С Почему не отмазали сына?

Мне и в голову не приходило отмазать Сашку. Человек с шизофренией становился невыездным, он не мог водить машину, его не на всякую работу брали. Тем не менее психиатры часто отмазывали людей от армии. У нас в отделении было шесть так называемых диагностических коек для ребят, которых отмазывали от армии. Мы всегда пытались объяснить, чем им будет грозить диагноз. Но если они настаивали, им всегда помогали.

С Вам сложно было эмигрировать?

Очень! Понятно было, что детям там лучше. Детям сразу понравилось. Дочь Машка – дислексик и леворучка. В Москве ей в школе левую руку просто привязывали, чтобы она ею не писала. Конечно, в Лондоне ничего подобного быть не могло. А я первые годы в Лондоне чувствовала себя какой-то замороженной. Все деньги уходили на телефонные разговоры с Москвой. Я делала все, что положено, учила язык, сдавала экзамены. Но все это как-то на автомате, мне было никак.

С А когда вам там стало нравиться?

Англия не может не нравиться, это очень красивая страна. И англичане приятные люди, а за те тридцать лет, что я там живу, они еще очень изменились, стали более открытыми.

А жить мне там понравилось, наверное, года через четыре после переезда. Когда я стала активно писать. Мы очень подружились с Александром Пятигорским (филолог, философ, востоковед, один из основателей Тартуско-Московской семиотической школы. – Прим. ред.), и он был моим первым читателем, все мои рассказы я волокла ему. Постепенно это меня как-то примирило с обстоятельствами. А сейчас раз в пару месяцев я обязательно приезжаю в Москву.

С Зачем вы так часто приезжаете в Москву?

Россия и Англия – это две мои жизни. Наверное, мне нравится, что можно быстренько покидать все в чемодан, бросить неубранную комнату и приехать сюда. Или наоборот. Но моя связь с Россией гораздо теснее, чем с Англией.

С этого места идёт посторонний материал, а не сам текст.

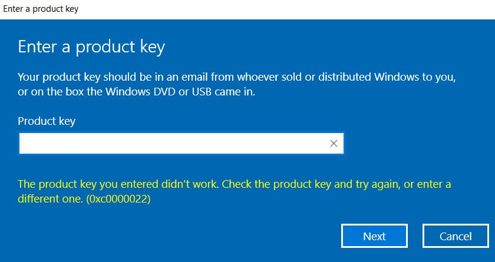This screenshot has width=495, height=262.
Task: Click the 'different one.' text in the error message
Action: coord(50,200)
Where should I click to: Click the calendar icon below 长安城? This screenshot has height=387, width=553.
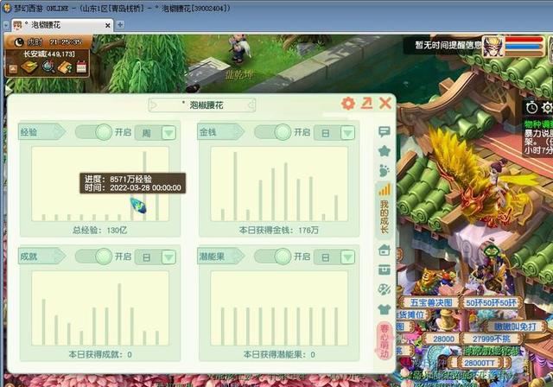click(x=81, y=67)
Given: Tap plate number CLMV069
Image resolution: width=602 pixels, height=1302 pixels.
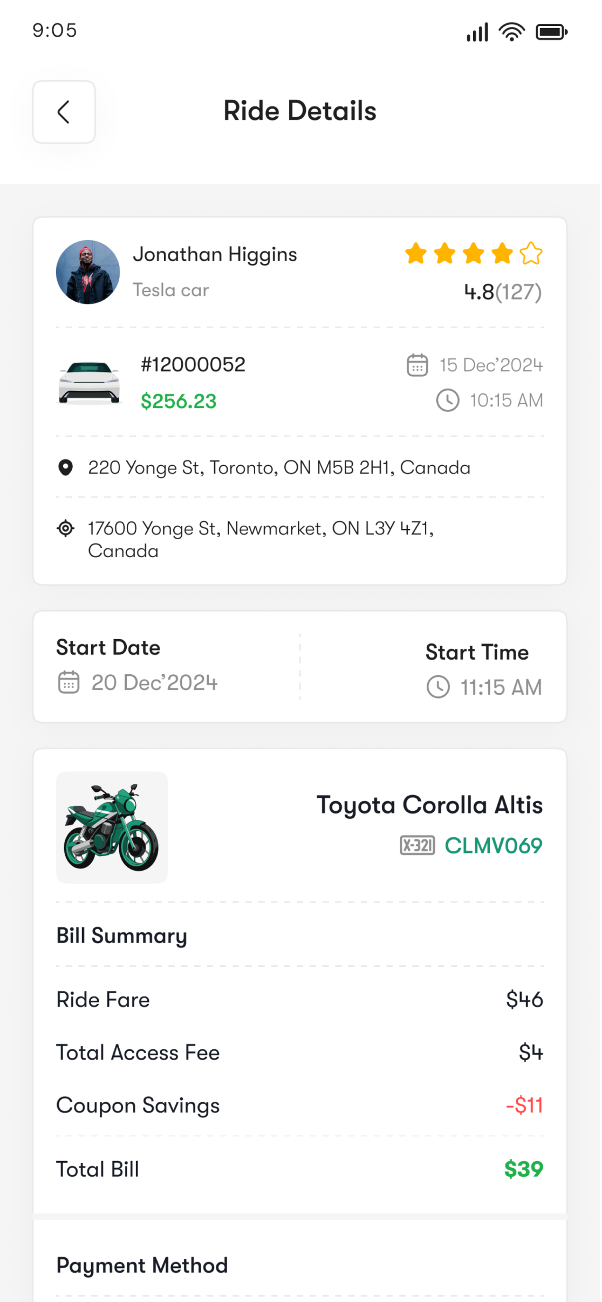Looking at the screenshot, I should (x=493, y=845).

С Вы интересуетесь политикой?

В Лондоне я ходила на все демонстрации против войны в Ираке, потому что считаю: любая война – это плохо. В Москве я иногда хожу на «марши несогласных» тридцать первого числа, подписываю письма в защиту Ходорковского или белорусских политзаключенных.

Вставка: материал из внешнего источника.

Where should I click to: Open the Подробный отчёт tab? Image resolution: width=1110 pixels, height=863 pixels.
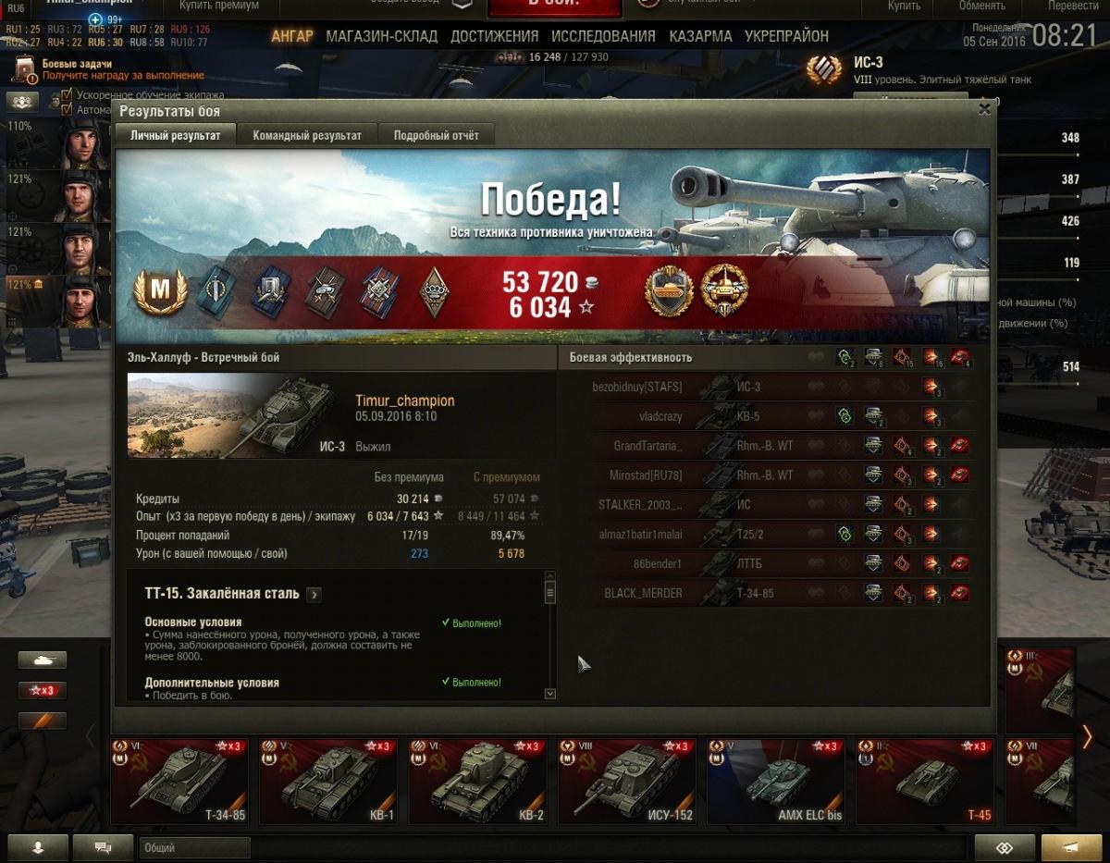437,135
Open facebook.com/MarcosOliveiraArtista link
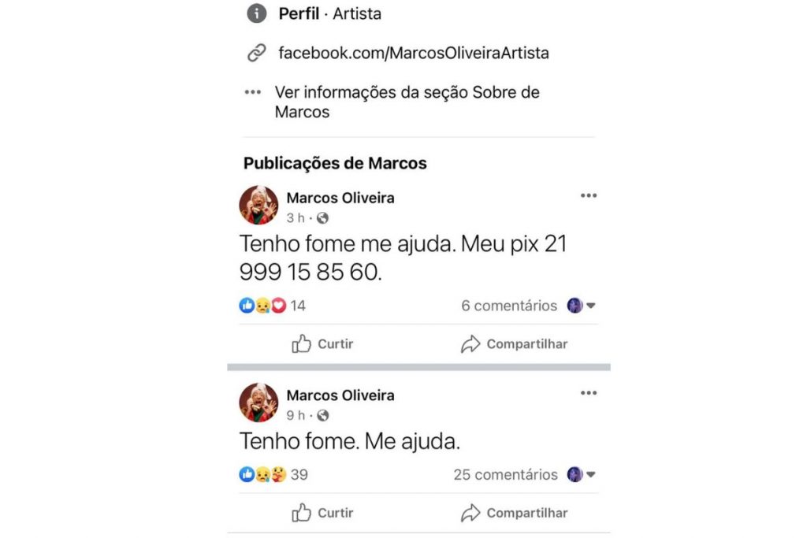The height and width of the screenshot is (538, 807). 415,53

Вообще я считаю, что политика – очень грязная вещь. Только один раз я болела за политика: когда были выборы Обамы, я всю ночь не спала, слушала радио. А в итоге оказалось, что он такой же, как все.

С Как вы для себя определяете «качество жизни»?

Мы живем по старой московской привычке: заработали – истратили, копить никогда не умели. Для меня хорошее качество жизни – это когда есть душ, есть компьютер и есть деньги на то, чтобы купить билет и уехать. Еще мне очень важен порядок. Я сама живу в постоянном, глобальном беспорядке, где ничего нельзя найти. И со временем у меня ужасные отношения. Мне всегда кажется, что времени намного больше, чем на самом деле. Поэтому я везде опаздываю. Я в состоянии контролировать только свой стол, где точно знаю, в какой куче что лежит. А большее пространство я контролировать не могу. Поэтому мне очень важно, чтобы кто-то был рядом, кто мог бы организовывать порядок вокруг меня.

С Вы терпеливый человек?

Совершенно нет. Если что-то меня задевает, я всегда лезу исправлять. Вчера я с двенадцатого этажа увидела, как какой-то мальчик ломает дерево. Я чуть с балкона не вывалилась: «Немедленно прекрати ломать дерево!»С

* В номере 11(38) журнала «Сноб» интервью с Мариной Бувайло по техническим причинам было опубликовано с ошибками. Приносим свои извинения Марине Бувайло и всем читателям и представляем исправленную версию этого интервью.